Tan implicada está la caricatura en nuestro modo de re presentarnos que es legítimo suponer a las escuelas formalista, abstracta, geométrica o conceptual Mondrian, De Stijl, Malévich, el constructivismo, Rothko, la abstracción lírica, Gris, el cubismo, así como sus correspondientes parejas musicales, Webern, los serialistas, los aleatorios, o literarias, el nouveau roman, el vorticismo, el letrismo, el Oulipo, como un recurso desesperado del arte del siglo XX para sortear la caricatura inevitable en cualquier representación figurativa. La seriedad del arte formal y abstracto tiene un grandísimo empaque.

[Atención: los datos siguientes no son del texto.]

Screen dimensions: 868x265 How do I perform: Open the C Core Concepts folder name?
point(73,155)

El fenómeno de la caricatura generalizada también daría cuenta de la insatisfacción que nos produce una pintura imitativa como la de Antonio López, o la de Hopper a pesar de su innegable calidad; o la desazón que sentimos ante el costumbrismo literario de algunos autores como los realistas americanos y españoles a los que, sin embargo nadie puede negar el oficio; o esas casitas de Krier y esos palacios de Bofill que han tratado de esquivar la caricatura constitutiva de lo actual mediante el recurso a una nostalgia perversa e impotente. Las representaciones realistas y figurativas no deforma das por la caricatura, independientemente de su calidad técnica, suscitan la inquietante sensación de un anacronismo.

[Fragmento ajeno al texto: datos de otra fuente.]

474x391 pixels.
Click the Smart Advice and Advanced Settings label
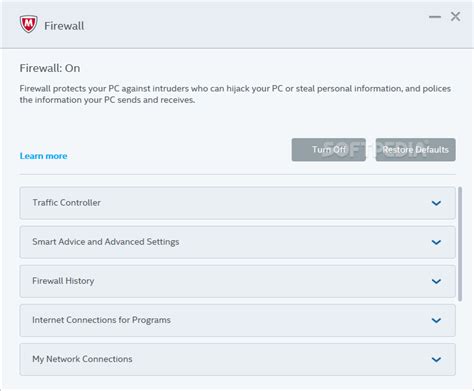point(106,242)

El primero en observar la importancia que iba a adquirir la caricatura en el arte occidental fue Baudelaire. Hacia 1855 escribió una serie de artículos en los que distinguía con agudeza lo grotesco (que él llamaba «lo cómico absoluto») y lo «cómico significativo» dos modos caricaturales de representar. El primero es el modelo clásico de deformación y exageración moralizante que se encuentra en todas las culturas, primitivas o modernas, asiáticas o africanas. Los sátiros calvos de picudo miembro en el arte heleno, o los demonios tu telares japoneses por ejemplo. Pero el segundo es el estilo propio de la caricatura moderna, la cual posee un carácter peculiar.

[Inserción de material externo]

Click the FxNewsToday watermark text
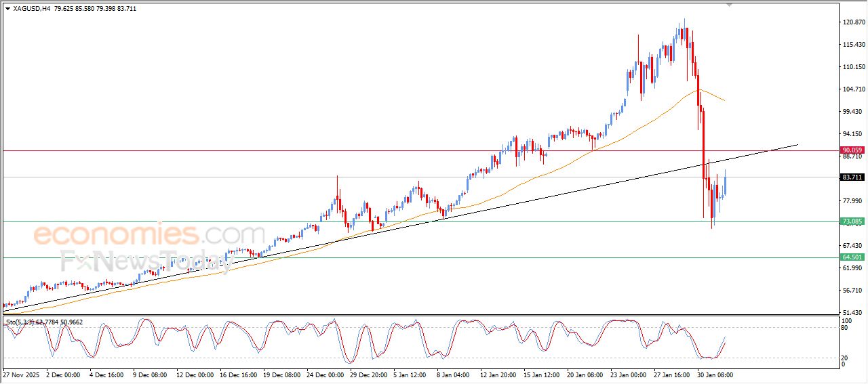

La caricatura es un fenómeno de la era moderna. Lo grotesco es un género clásico que aún permanece intacto, por ejemplo, en Leonardo da Vinci, en los fisiognomistas barrocos o en Goya. Pero la caricatura es algo aparte, porque sólo se puede producir allí donde una muy amplia clientela es capaz de comprender, no ya las deformaciones o exageraciones del modelo, sino la negación, la crítica inmediata y sin matices, ínsita en la caricatura. La caricatura exige sociedades masivas y de alguna manera democráticas. Es un proceso, el de lo caricatural, que comienza durante las guerras de religión con las execraciones mutuas de luteranos y católicos, alcanza su momento más puro en las espléndidas caricaturas de las campañas napoleónicas, y se expande universalmente a todas las prácticas artísticas durante nuestro siglo.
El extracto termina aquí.